I'm planning to use Flourish Iron for my planted 10Gl tank and wondering if it could be dangerous for fish and shrimps. And what amounts to add and how often to make sure it will not harm my fish and shrimps ?

Thanks


----------



## Darkblade48 (Jan 28, 2008)

It will not be harmful to your livestock if you follow the recommended dosages on the bottle.

If you have a high light aquarium, I would strongly advise you to take a look at the EI dosing regimen, as it will be able to more better satisfy the needs of your plants.


----------



## ppaskova (Apr 27, 2010)

Darkblade48 said:


> It will not be harmful to your livestock if you follow the recommended dosages on the bottle.
> 
> If you have a high light aquarium, I would strongly advise you to take a look at the EI dosing regimen, as it will be able to more better satisfy the needs of your plants.


No my fish tank is a low light plants one. But directions on the bottle don't tell how often I should do it. Only how much (with compare-sent with other seachem products).
http://www.seachem.com/Products/product_pages/FlourishIron.html


----------



## Darkblade48 (Jan 28, 2008)

If it is a low light aquarium, I would try dosing twice a week for starters.

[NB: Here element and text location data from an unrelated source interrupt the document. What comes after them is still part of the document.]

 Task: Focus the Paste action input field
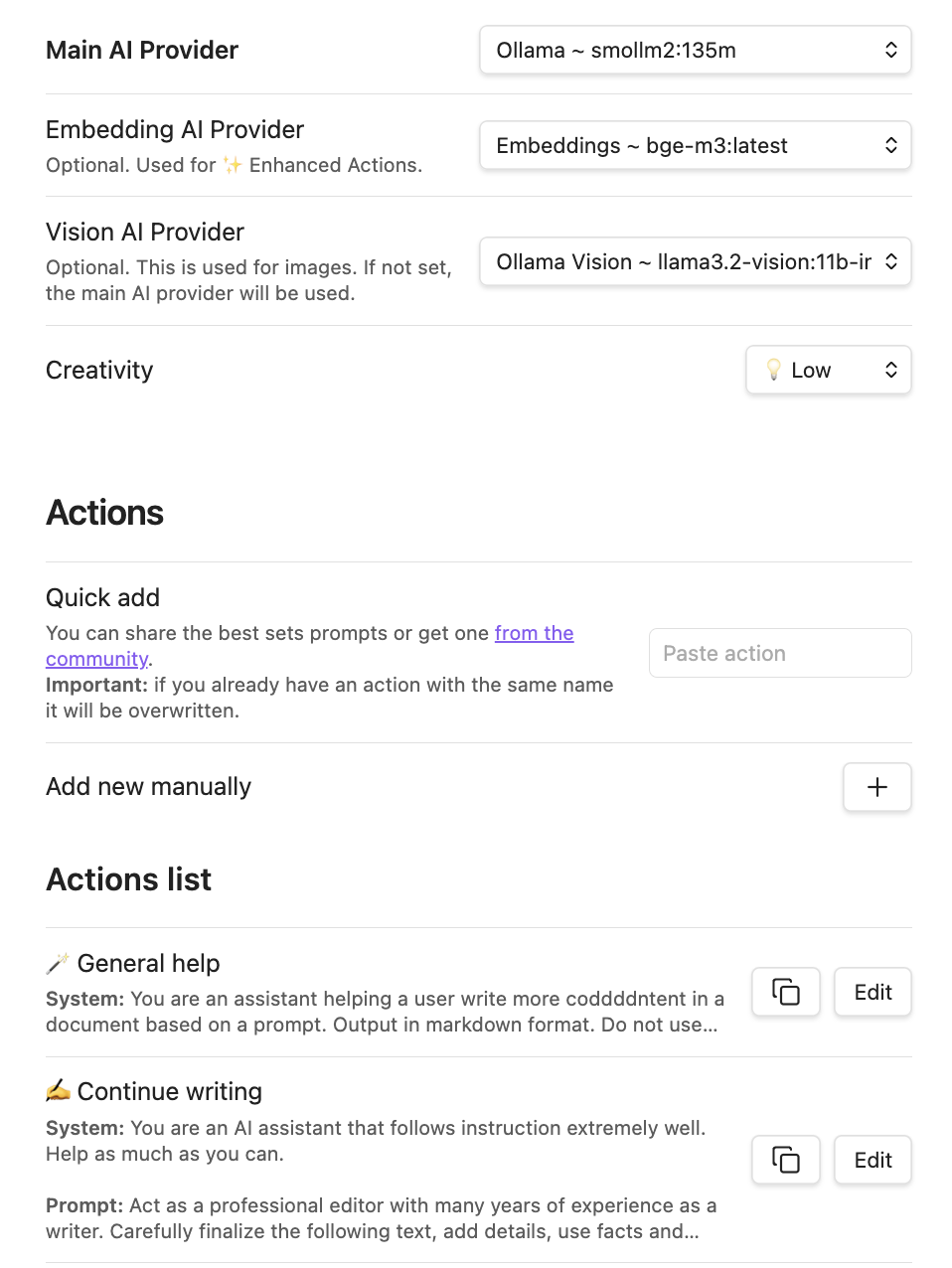click(x=780, y=653)
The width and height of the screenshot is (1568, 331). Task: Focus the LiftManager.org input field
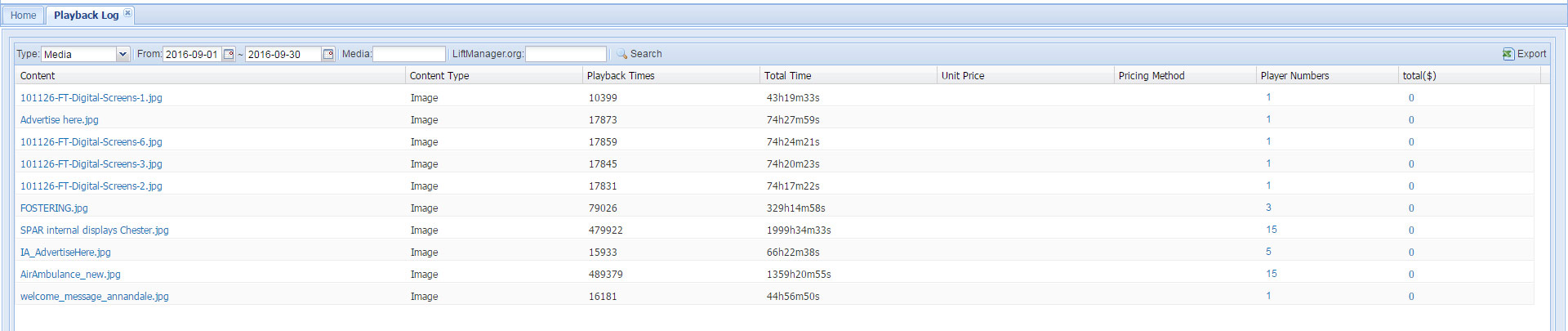[x=565, y=54]
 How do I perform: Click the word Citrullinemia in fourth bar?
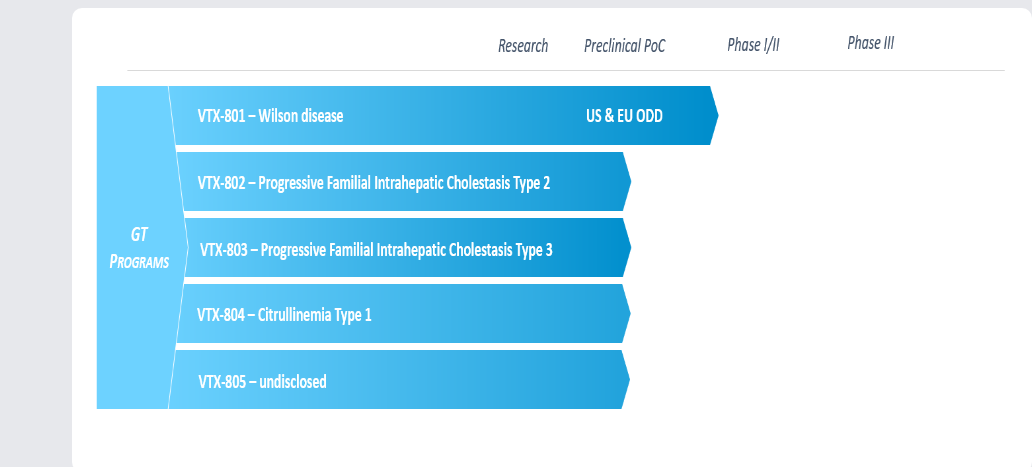[294, 314]
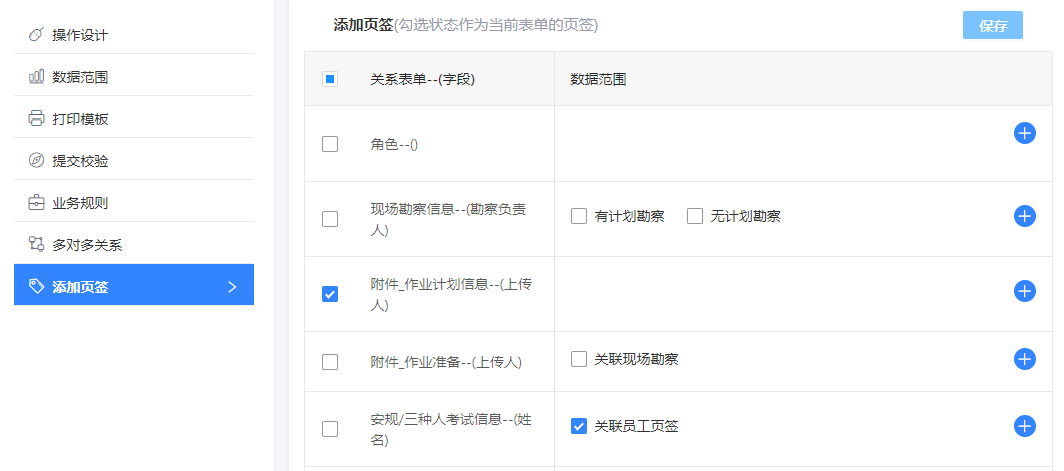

Give about 2-3 weeks before you begin to expect to see any changes. If no improvement is observed, you can try increasing to 3 times a week.


----------



## ppaskova (Apr 27, 2010)

Darkblade48 said:


> If it is a low light aquarium, I would try dosing twice a week for starters. Give about 2-3 weeks before you begin to expect to see any changes. If no improvement is observed, you can try increasing to 3 times a week.


Would it harm my fish and shrimps (like excel can) ? Also should I mix it in the cup of watter or just doze it directly to the tank ?


----------



## Darkblade48 (Jan 28, 2008)

Anything can harm your fish and shrimp, if dosed in high amounts. The Flourish line of fertilizers is mostly water, so you do not really have to worry about over dosing.

You can dose directly to your aquarium.


----------



## camboy012406 (Jun 11, 2010)

Just do half dose,


----------



## ppaskova (Apr 27, 2010)

camboy012406 said:


> Just do half dose,


This is a problem. What is half doze ? Instructions there are not very clear


----------



## Darkblade48 (Jan 28, 2008)

ppaskova said:


> This is a problem. What is half doze ? Instructions there are not very clear


How are the instructions unclear? From the website:



> Use 1 capful (5 mL) for each 200 L (50 gallons*) or as required to maintain about 0.10 mg/L iron.


Thus, a half dose would be 2.5 mL for every 50 gallons.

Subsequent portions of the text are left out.